Thursday, May 11, 2006

How reliable are empirical genomic scans for selective sweeps?   posted by the @ 5/11/2006 01:06:00 AM

Kosuke M. Teshima, Graham Coop and Molly Przeworski from the Department of Human Genetics at University of Chicago, home to both the Pritchard and Lahn labs, present an analysis of the effectiveness of empirical scans for selective sweeps, such as those from the Moysiz and Pritchard labs.


The beneficial substitution of an allele shapes patterns of genetic variation at linked sites. Thus, in principle, adaptations can be mapped by looking for the signature of directional selection in polymorphism data. In practice, such efforts are hampered by the need for an accurate characterization of the demographic history of the species and of the effects of positive selection. In an attempt to circumvent these difficulties, researchers are increasingly taking a purely empirical approach, in which a large number of genomic regions are ordered by summaries of the polymorphism data, and loci with extreme values are considered to be likely targets of positive selection. We evaluated the reliability of the "empirical" approach, focusing on applications to human data and to maize. To do so, we considered a coalescent model of directional selection in a sensible demographic setting, allowing for selection on standing variation as well as on a new mutation. Our simulations suggest that while empirical approaches will identify several interesting candidates, they will also miss many—in some cases, most—loci of interest. The extent of the trade-off depends on the mode of positive selection and the demographic history of the population. Specifically, the false-positive rate is higher when directional selection involves a recessive rather than a co-dominant allele, when it acts on a previously neutral rather than a new allele, and when the population has experienced a population bottleneck rather than maintained a constant size.

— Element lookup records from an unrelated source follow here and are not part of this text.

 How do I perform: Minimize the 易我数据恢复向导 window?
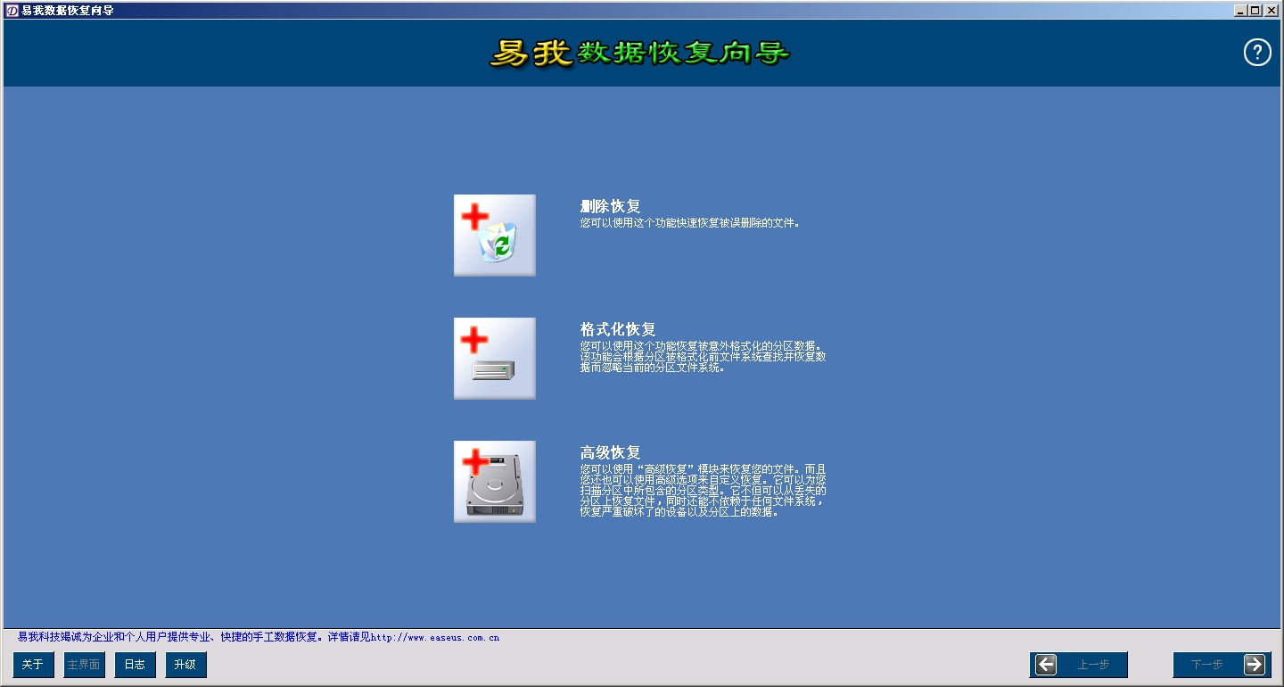[x=1241, y=11]
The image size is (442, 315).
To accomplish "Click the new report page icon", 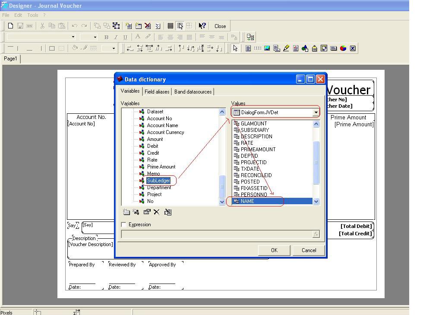I will [129, 26].
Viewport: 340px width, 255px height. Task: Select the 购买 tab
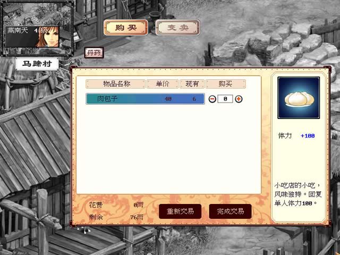pos(126,28)
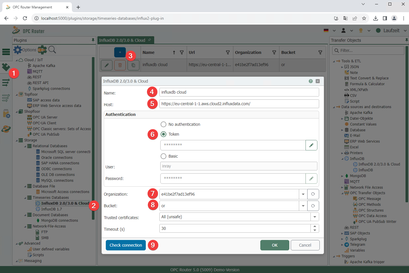Open the search magnifier in Plugins panel
Viewport: 409px width, 273px height.
pos(52,50)
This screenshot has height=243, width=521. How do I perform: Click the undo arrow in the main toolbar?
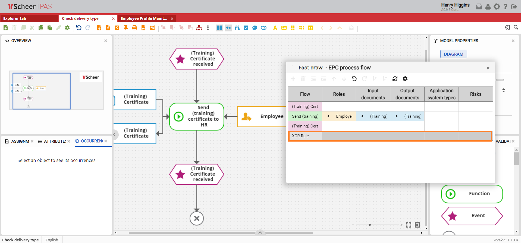[x=79, y=28]
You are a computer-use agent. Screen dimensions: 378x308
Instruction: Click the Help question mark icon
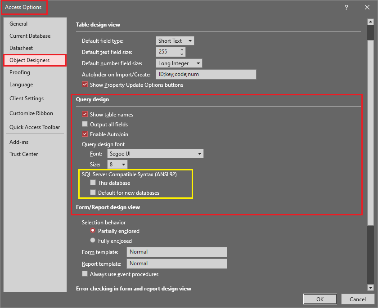pos(347,7)
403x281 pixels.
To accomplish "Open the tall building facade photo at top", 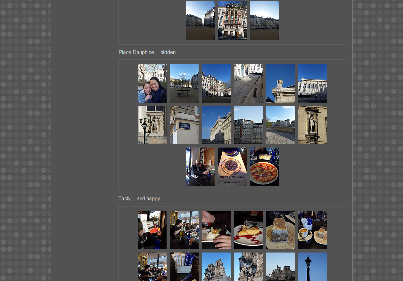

One implication of these results is that, insofar as attributes of the beneficial mutation (e.g., the dominance coefficient) affect the power to detect targets of selection, genomic scans will yield an unrepresentative subset of loci that contribute to adaptations.

They spell out the implications of their findings pretty clearly at the end of the paper:

The ability to detect recent directional selection from polymorphism data depends on the recombination environment of the selected site (Supplemental Fig. S5), the dominance coefficient of the favorable allele (Fig. 5), the selection coefficient of the favorable allele (Supplemental Fig. S4), and whether the allele was favored from introduction or not (Figs. 3 and 5). Thus, if a candidate region does not stand out in empirical comparisons, it may be that there is little power to detect the mode of selection acting on it. This possibility has important implications for the interpretation of genomic scans of polymorphism data. Ultimately, we would like to use the results of genome scans to make inferences about which phenotypes were recently selected, and how selective pressures differ between populations. But we know that phenotypes differ in their genetic architectures, and thus the power to detect selection on different phenotypes may vary considerably. This raises the possibility that biological processes (e.g., GO categories) picked up in genomic scans are not those on which there was the most selection but those on which selection tended to act on new, co-dominant mutations in regions of low recombination.